## What is being asked
Rewrite the entries below as a numbered list, one line per item, and omit any blank lines.

## Stored records
========
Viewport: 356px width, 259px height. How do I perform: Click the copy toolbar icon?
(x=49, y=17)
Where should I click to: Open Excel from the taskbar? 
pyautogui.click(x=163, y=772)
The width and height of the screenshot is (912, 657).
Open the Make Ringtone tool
========
## Finished answer
1. Viewport: 356px width, 259px height. How do I perform: Click the copy toolbar icon?
2. (x=49, y=17)
3. Where should I click to: Open Excel from the taskbar? 
4. pyautogui.click(x=163, y=772)
5. The width and height of the screenshot is (912, 657).
6. Open the Make Ringtone tool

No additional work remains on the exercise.